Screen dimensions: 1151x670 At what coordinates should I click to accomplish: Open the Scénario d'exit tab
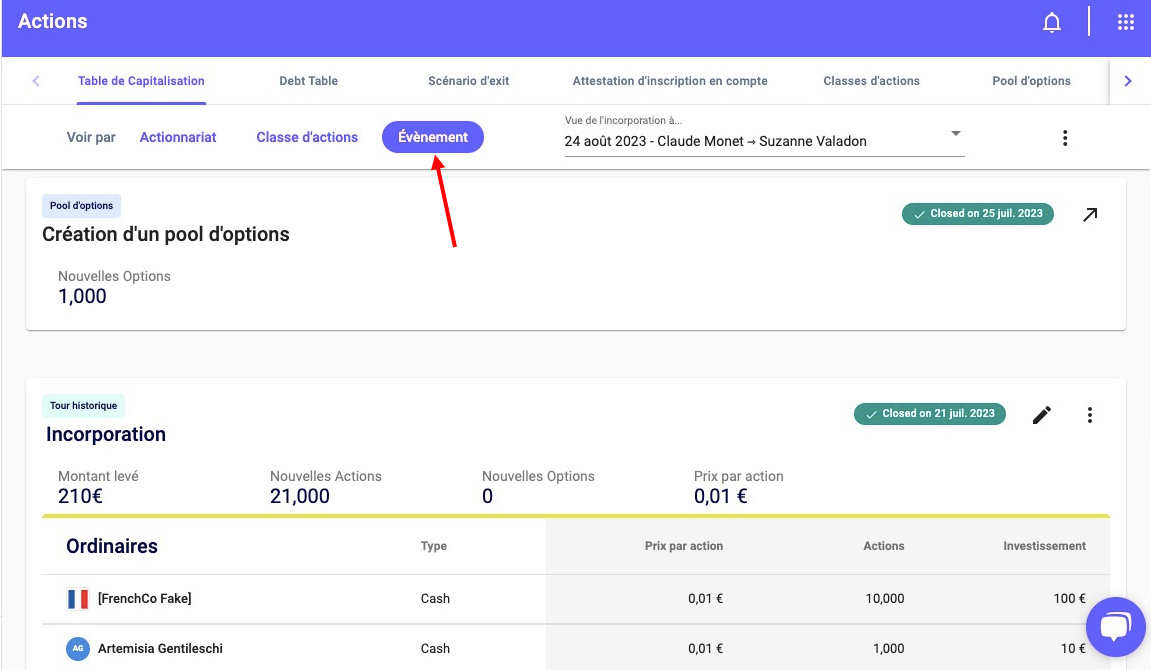click(x=468, y=81)
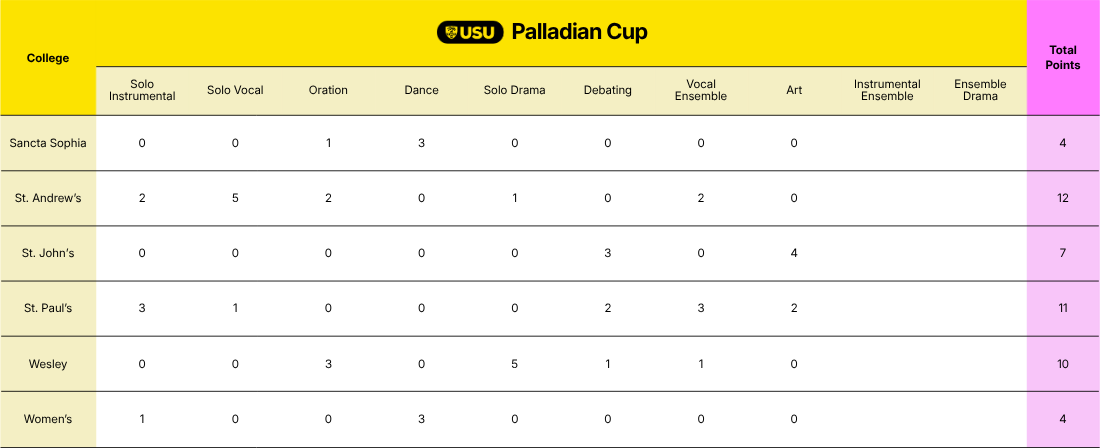Image resolution: width=1100 pixels, height=448 pixels.
Task: Click the Palladian Cup title
Action: click(x=579, y=32)
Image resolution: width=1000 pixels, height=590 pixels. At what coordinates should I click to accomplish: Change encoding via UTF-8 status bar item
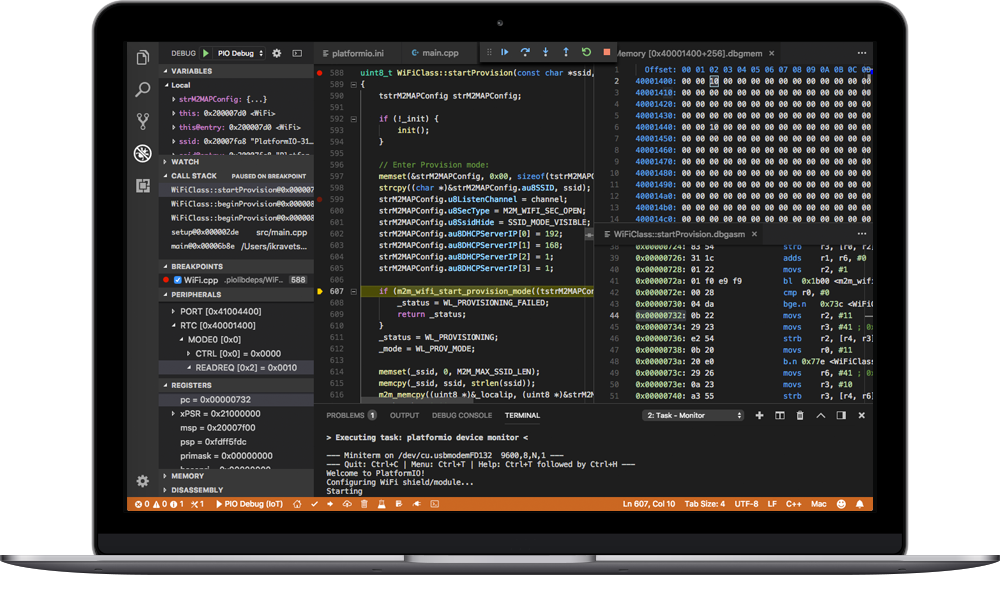744,504
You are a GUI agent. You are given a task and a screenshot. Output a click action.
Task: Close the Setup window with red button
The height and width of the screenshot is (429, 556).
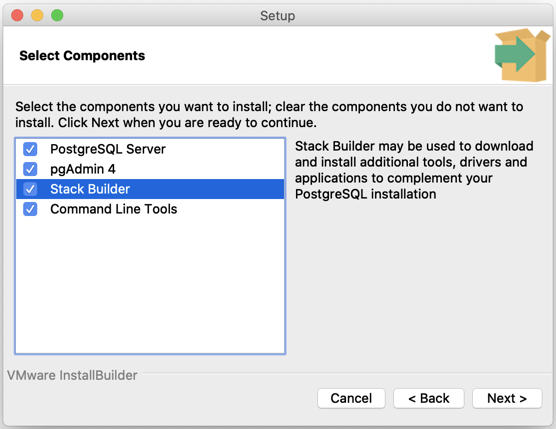[17, 16]

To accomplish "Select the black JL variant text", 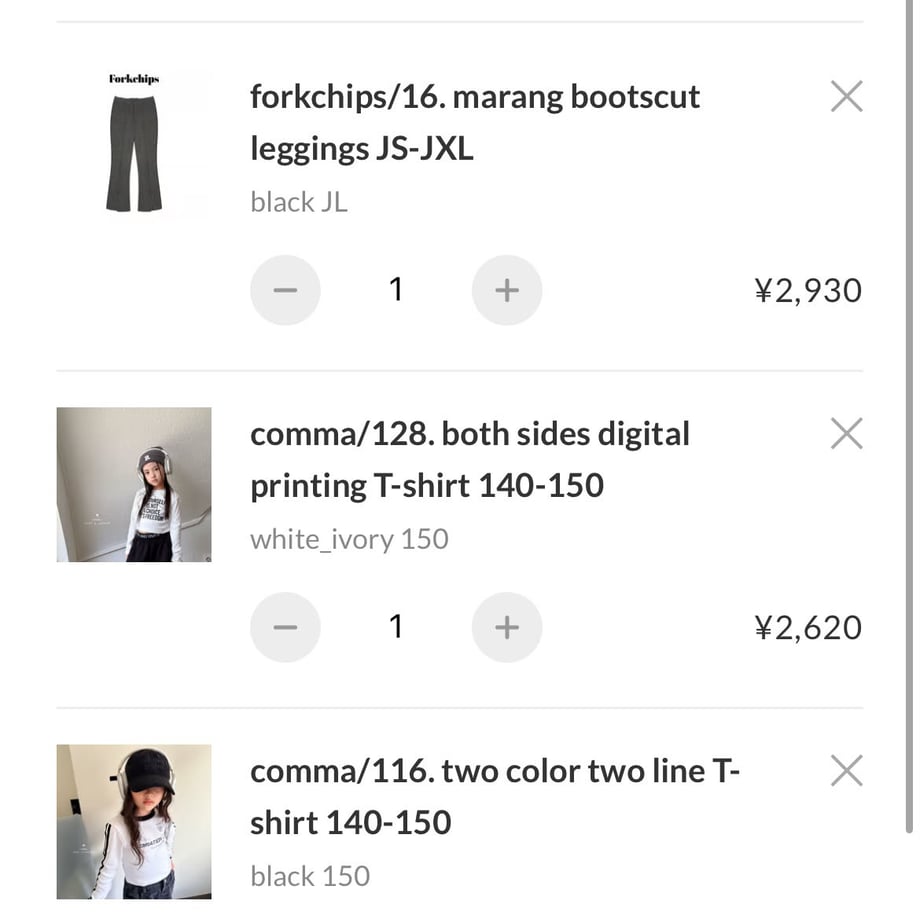I will [299, 202].
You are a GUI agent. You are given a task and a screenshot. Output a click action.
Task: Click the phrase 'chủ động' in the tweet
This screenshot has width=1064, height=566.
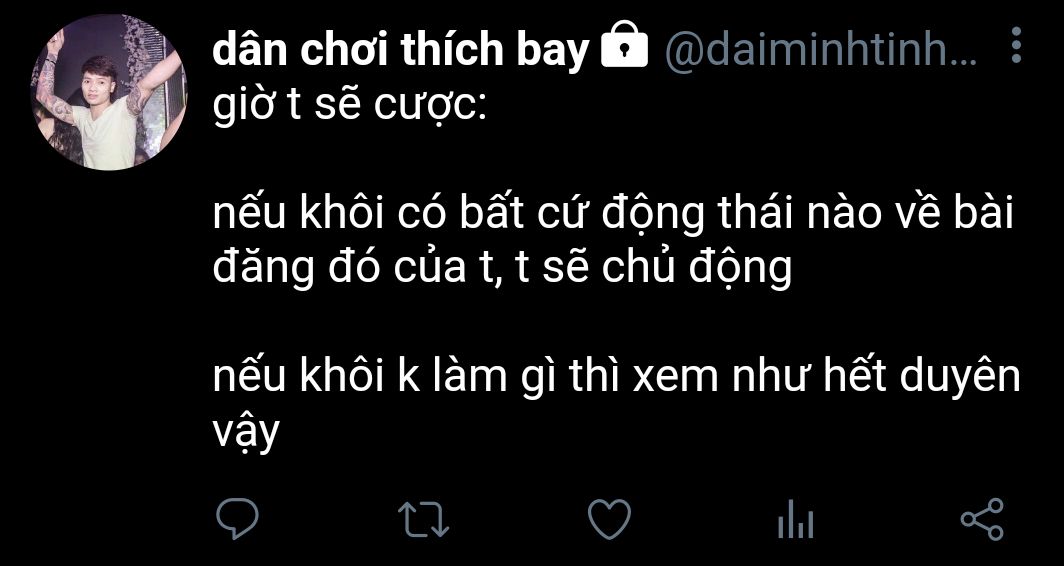[698, 269]
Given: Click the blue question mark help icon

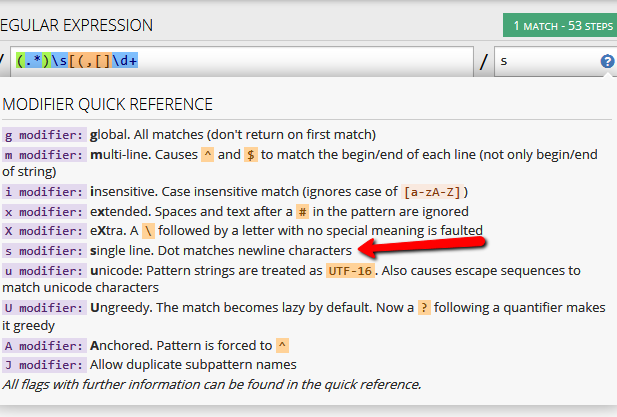Looking at the screenshot, I should point(607,61).
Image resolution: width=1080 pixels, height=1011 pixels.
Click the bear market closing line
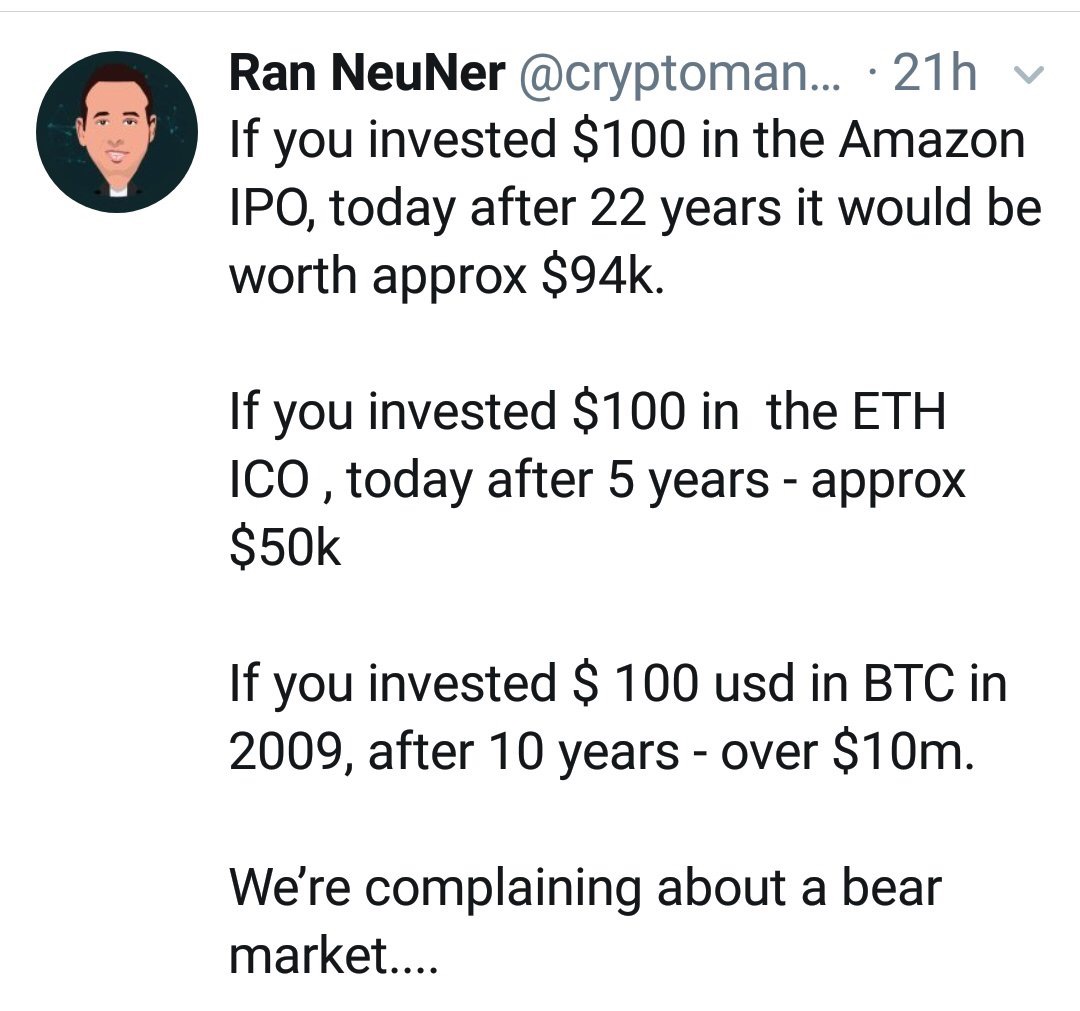pos(585,921)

» ACTIVITY
The line that contains "Task: Click the phrase" opens the part to copy, and the last line of the records closes it; set down those lines exactly, pictures excluded.

» RESPONSE BELOW
Task: Click the phrase 'chủ động' in the tweet
This screenshot has width=1064, height=566.
[698, 269]
Given: Click the blue question mark help icon

Looking at the screenshot, I should point(607,61).
Image resolution: width=1080 pixels, height=1011 pixels.
Click the bear market closing line
pos(585,921)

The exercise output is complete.